Excerpt from the press release:

The exhibition is designed in sequences: in each of the exhibition rooms, which are painted grey, three work groups are displayed, and recent works are combined with existing series. Amid these three work groups, one diminutive piece makes a distinctive appearance: a clock made from stained glass with no fingers, which is cast into the wall and is thus illuminated by daylight.
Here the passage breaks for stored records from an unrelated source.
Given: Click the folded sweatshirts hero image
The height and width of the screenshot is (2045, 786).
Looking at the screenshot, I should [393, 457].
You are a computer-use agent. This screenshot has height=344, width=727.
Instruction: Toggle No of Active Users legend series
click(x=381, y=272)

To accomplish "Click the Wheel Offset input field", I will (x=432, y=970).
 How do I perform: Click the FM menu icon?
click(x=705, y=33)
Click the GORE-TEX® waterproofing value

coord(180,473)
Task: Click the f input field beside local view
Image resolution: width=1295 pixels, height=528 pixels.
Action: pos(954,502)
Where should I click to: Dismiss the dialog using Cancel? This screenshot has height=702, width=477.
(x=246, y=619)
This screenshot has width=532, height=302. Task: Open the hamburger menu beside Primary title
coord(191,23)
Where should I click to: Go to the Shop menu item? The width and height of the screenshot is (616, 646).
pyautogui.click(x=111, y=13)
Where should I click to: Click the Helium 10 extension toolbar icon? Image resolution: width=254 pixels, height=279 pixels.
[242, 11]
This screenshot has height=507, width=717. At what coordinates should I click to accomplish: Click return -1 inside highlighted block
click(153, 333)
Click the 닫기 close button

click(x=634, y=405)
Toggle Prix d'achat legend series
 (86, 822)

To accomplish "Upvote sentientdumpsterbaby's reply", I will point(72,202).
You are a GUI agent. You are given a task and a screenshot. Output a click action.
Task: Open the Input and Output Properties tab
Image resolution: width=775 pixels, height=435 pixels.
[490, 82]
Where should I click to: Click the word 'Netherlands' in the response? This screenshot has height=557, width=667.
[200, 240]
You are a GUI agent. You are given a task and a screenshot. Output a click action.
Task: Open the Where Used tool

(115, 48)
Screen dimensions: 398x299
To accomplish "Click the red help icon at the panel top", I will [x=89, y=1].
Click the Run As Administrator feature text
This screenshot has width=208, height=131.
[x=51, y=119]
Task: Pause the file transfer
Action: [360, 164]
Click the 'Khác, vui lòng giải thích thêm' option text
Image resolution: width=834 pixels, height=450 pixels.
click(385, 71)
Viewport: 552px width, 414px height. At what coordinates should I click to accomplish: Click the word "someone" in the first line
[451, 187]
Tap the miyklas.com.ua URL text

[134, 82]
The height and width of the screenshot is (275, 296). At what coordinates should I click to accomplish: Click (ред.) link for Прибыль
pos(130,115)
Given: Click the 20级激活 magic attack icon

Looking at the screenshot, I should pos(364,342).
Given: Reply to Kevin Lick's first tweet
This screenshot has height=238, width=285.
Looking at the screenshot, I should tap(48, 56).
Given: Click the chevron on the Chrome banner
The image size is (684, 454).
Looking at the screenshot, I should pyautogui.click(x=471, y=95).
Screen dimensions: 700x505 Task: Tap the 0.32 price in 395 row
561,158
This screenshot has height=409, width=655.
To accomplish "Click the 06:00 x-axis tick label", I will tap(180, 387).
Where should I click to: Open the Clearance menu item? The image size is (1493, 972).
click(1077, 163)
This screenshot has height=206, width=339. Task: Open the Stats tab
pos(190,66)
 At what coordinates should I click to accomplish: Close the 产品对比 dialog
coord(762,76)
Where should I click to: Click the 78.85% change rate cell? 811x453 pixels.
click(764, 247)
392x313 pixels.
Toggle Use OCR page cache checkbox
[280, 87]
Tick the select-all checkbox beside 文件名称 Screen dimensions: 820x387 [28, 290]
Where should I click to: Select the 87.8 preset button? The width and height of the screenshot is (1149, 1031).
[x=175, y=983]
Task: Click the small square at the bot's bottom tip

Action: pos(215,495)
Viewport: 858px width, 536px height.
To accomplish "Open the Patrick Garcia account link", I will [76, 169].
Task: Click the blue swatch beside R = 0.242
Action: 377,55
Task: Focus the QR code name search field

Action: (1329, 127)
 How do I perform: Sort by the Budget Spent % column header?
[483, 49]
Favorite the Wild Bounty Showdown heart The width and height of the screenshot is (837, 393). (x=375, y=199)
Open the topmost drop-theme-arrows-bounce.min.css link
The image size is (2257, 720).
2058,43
In the first room, we have a new body of work on display: a series of bird figures. A total of thirty bird sculptures have been installed across the whole of the exhibition space, as if in a flock. Created in various sizes, they are moulded in various positions and are all facing different directions. For the most part, these delicate sculptures do not exceed five inches in height and their characteristic claws, beaks and tails, though meticulously crafted, still manage to give of an air of casualness. Their appearance is that of birds, but their character is not. The titles of the bird sculptures refer to natural phenomena. In this way, they represent the natural world outside the artistic space. Their presentation within the group conveys the idea that those non-descript birds stand for more important events. The sculpture surface is covered with dense networks of fingerprints, which form stylised reliefs and mean that the work is forged entirely in the artist’s distinctive style, thus breaking the connection to real birds. The artist has borrowed this surface texture from his masks series. Like with these masks, the actual process of modelling the clay is visible since the artist’s fingerprints, created when moulding the clay, remain on the material after casting. In this way, the creation process is caught in time and is preserved in the finished sculpture. This moment is further emphasised by the materiality of these gracefully-formed figures: cast in bronze and installed on the floor, the creatures have been deprived of their most important feature: the ability to fly. This is compounded further through the artist’s choice of bronze as his work material. Its colour, too, is similar to the colour of the clay, something which that the artist considered as important in his choice of materials. The fact that the bronze was left raw and that the birds differ only in their finish, and not in the colouring of their would-be plumage, affirms this impression even more.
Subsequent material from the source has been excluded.